Many of us growing up, I am sure parents, teachers, peers told us failure is bad, how can you fail, failure is not an option and so on. We all had the culture that said, well if you fail, you have not only failed yourself but your entire family, school, etc. Subconsciously we start fearing failure, “what if I fail?” How often do you ask yourself this question? It’s not necessarily a wrong one, but it can leave you in a very negative space in your mind, and can produce a series of emotions like self-doubt, sadness, anger amongst others. These thoughts will become a barrier in your everyday performance, and create low self esteem that starts affecting your overall life. We have seen this happen many times around us, an athlete has one bad season and then they land up quitting the sport completely, or just losing interest in it.

How to move forward?

As an athlete I have failed several times, and just like other top athletes sometimes at the big stage too, but I have found ways to deal with this failure in the most positive manner, and with the right spirit bounced right back from it. There are several different ways one can deal with failures but I will write three ones anyone can use:

  1. 2017 is done, forget about what you missed out on, you cannot go back and change any of it.It can be a race, or a PB, it is over now so you need to work on your 2018 calendar and avoid making mistakes you did in 2017.Its time to let go and start fresh now, time to take the bull by the horns as they say.

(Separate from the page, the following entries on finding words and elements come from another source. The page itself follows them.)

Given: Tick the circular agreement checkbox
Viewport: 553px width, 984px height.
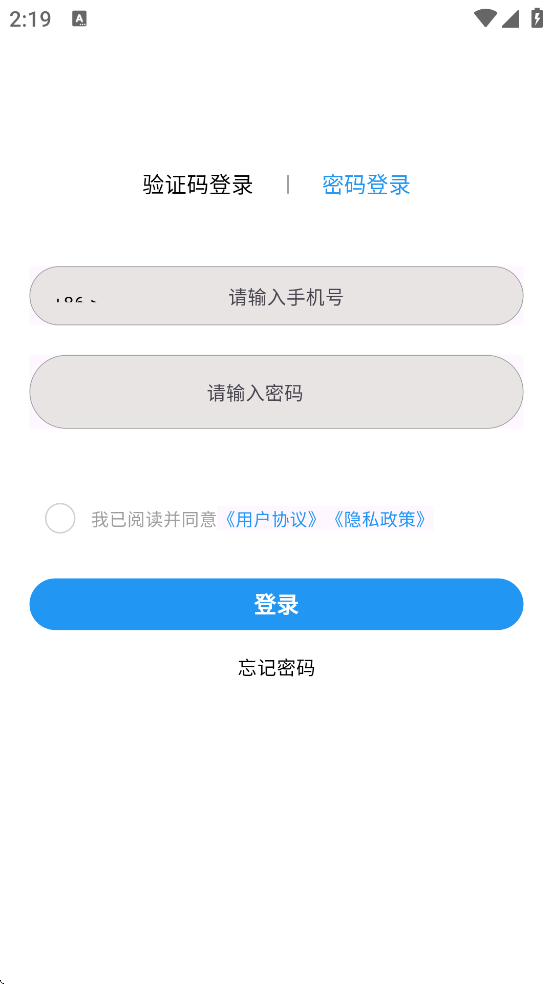Looking at the screenshot, I should point(60,518).
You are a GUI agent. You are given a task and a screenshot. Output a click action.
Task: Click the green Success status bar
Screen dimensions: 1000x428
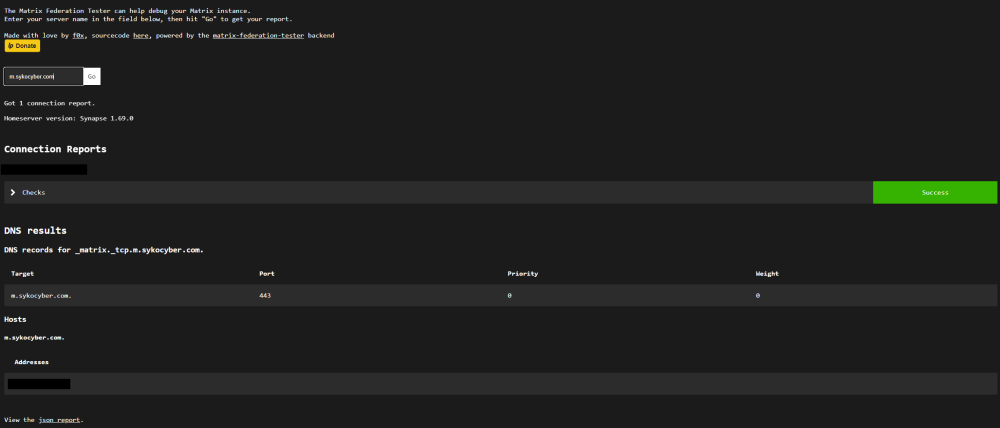(934, 193)
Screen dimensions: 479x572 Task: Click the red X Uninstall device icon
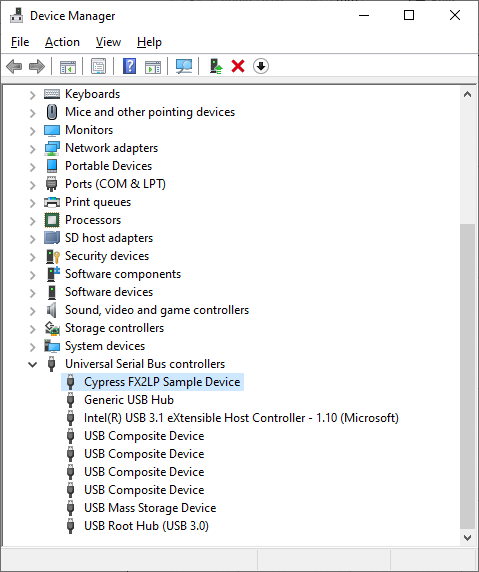pyautogui.click(x=238, y=66)
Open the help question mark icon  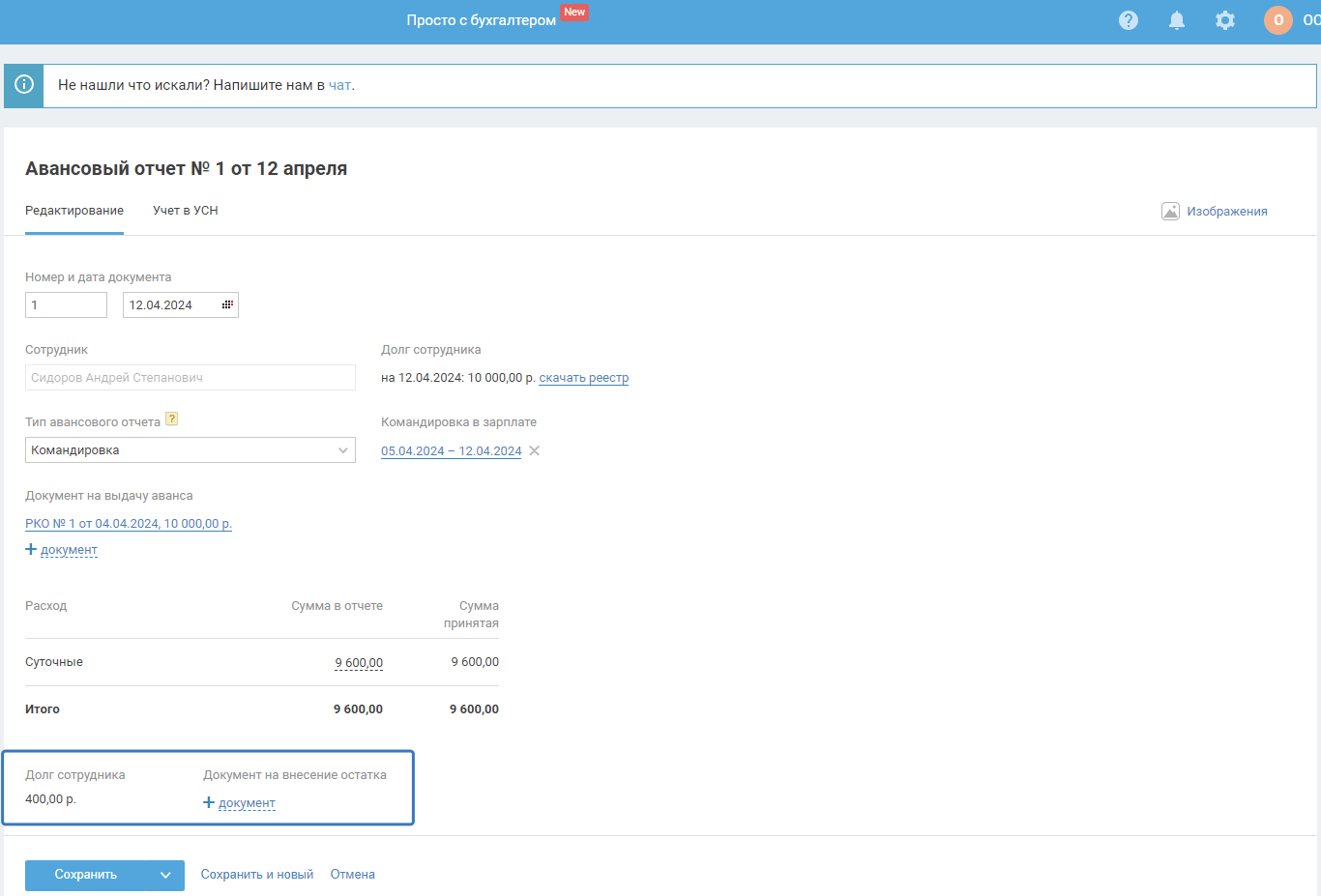(1128, 20)
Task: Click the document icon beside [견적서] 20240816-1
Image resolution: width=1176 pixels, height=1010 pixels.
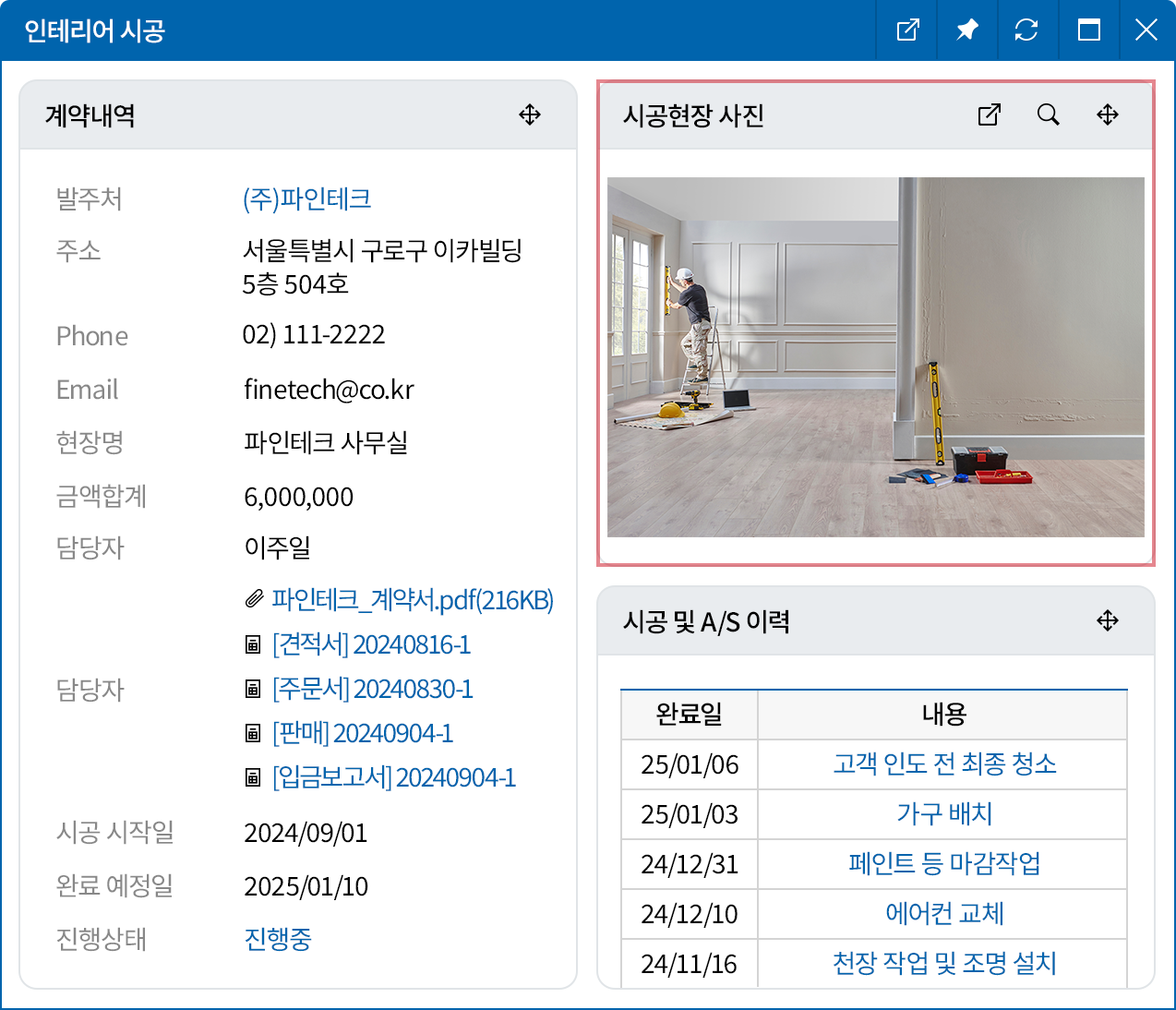Action: 253,644
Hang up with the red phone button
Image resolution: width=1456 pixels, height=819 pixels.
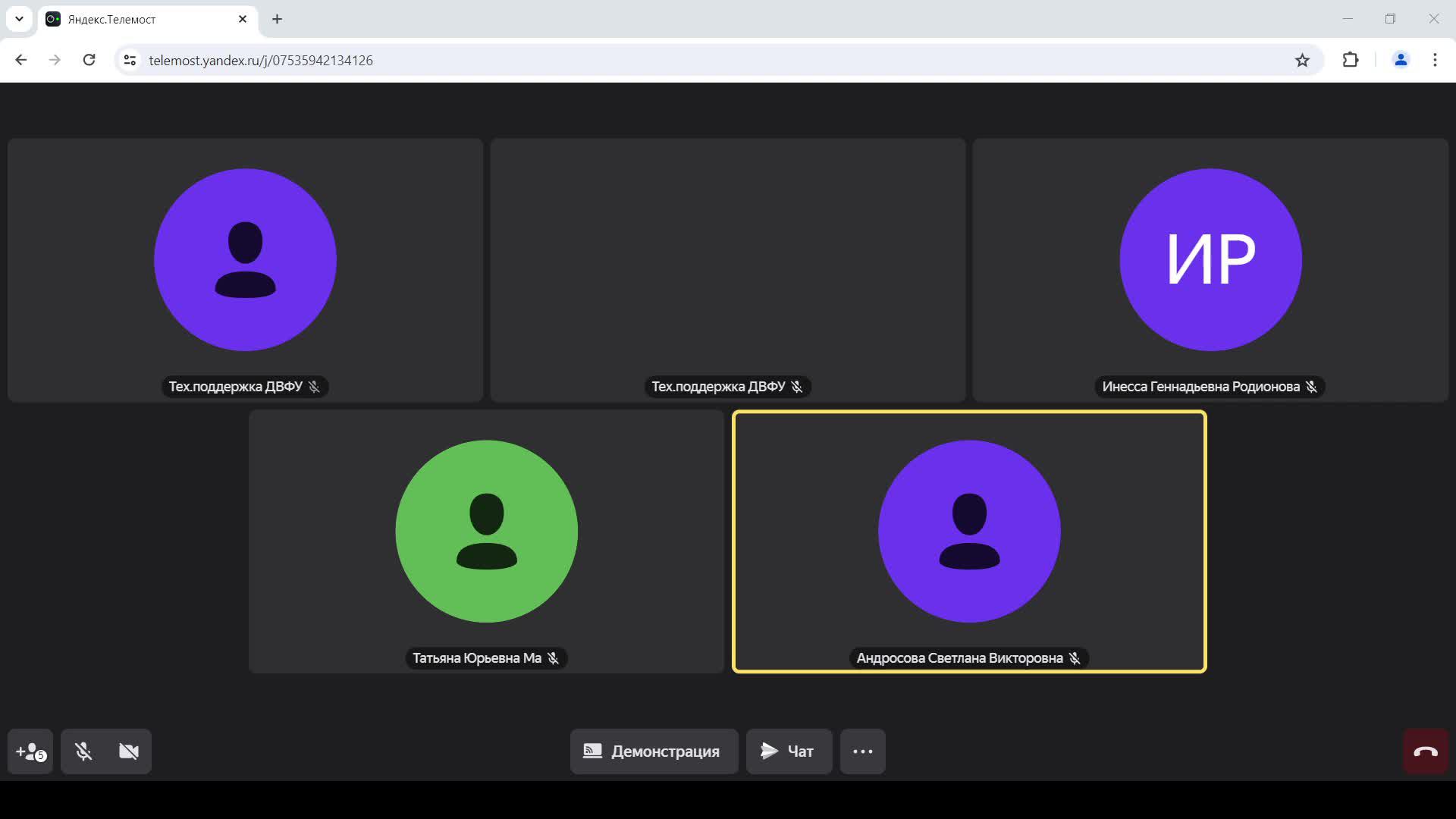[x=1425, y=752]
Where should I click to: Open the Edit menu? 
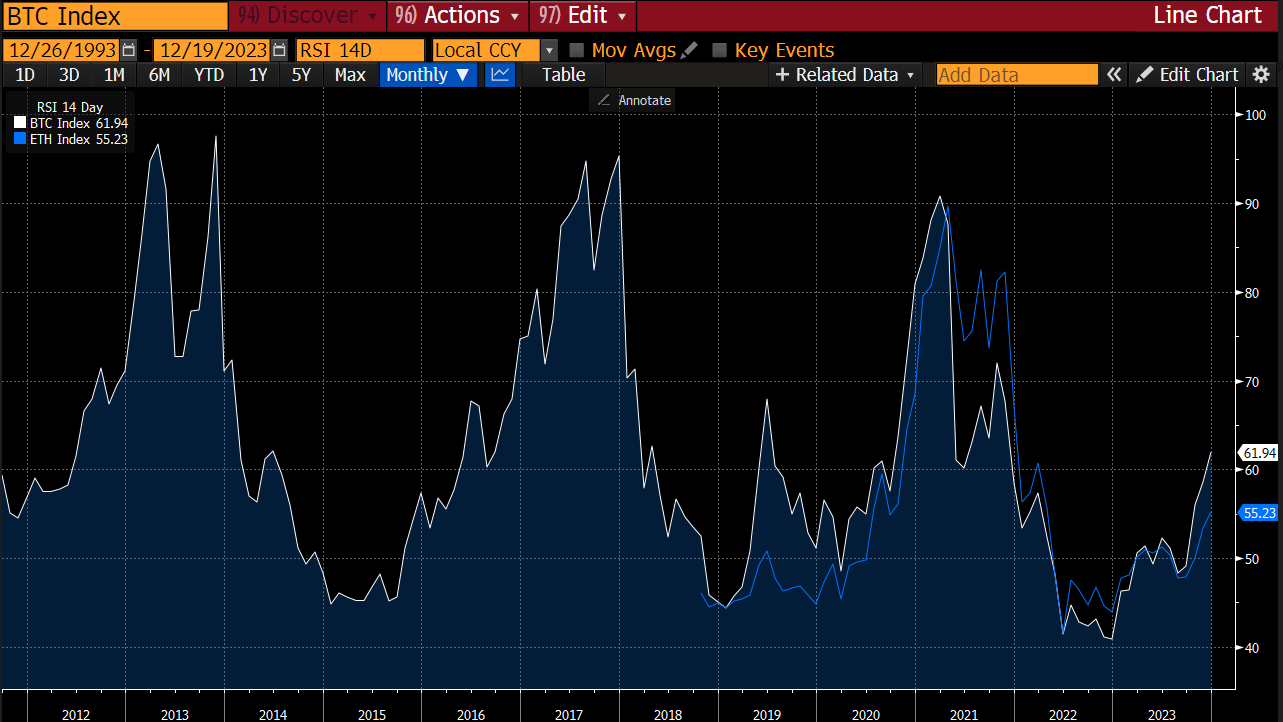584,15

  2. All athletes fail at some point, even the greatest of the great do.But they use failure as a tool to build character to reassess both the preparation that was done, and to check if they were mentally tough enough to handle it.Use it to work harder and smarter to bounce back the right way.

  3. Learn from your mistakes, but keep working on your strengths too.It is important to convert your weakness into strength, but at the same time it is important not to lose your strength either.Far too often athletes will ignore core strength, or gym work to add an extra session of whatever their weakness is it could be either swim or bike or run.Don’t ignore the basics, keep working on your strengths too, and make them so strong that some of your weaknesses get hidden.So often with swimmers I tell them work on your technique, especially those going for triathlon don’t waste time learning to master tumble-turns, they won’t be of any use on race day.

Last but not least, you will fail even if you do all the things in this article, that’s guaranteed. However I assure you if you make small changes then the way you approach each failure will be 100% different than how you currently do.I hope this small bit will help you achieve what you want to in 2018, have a great year ahead and a safe new year’s eve that is coming up.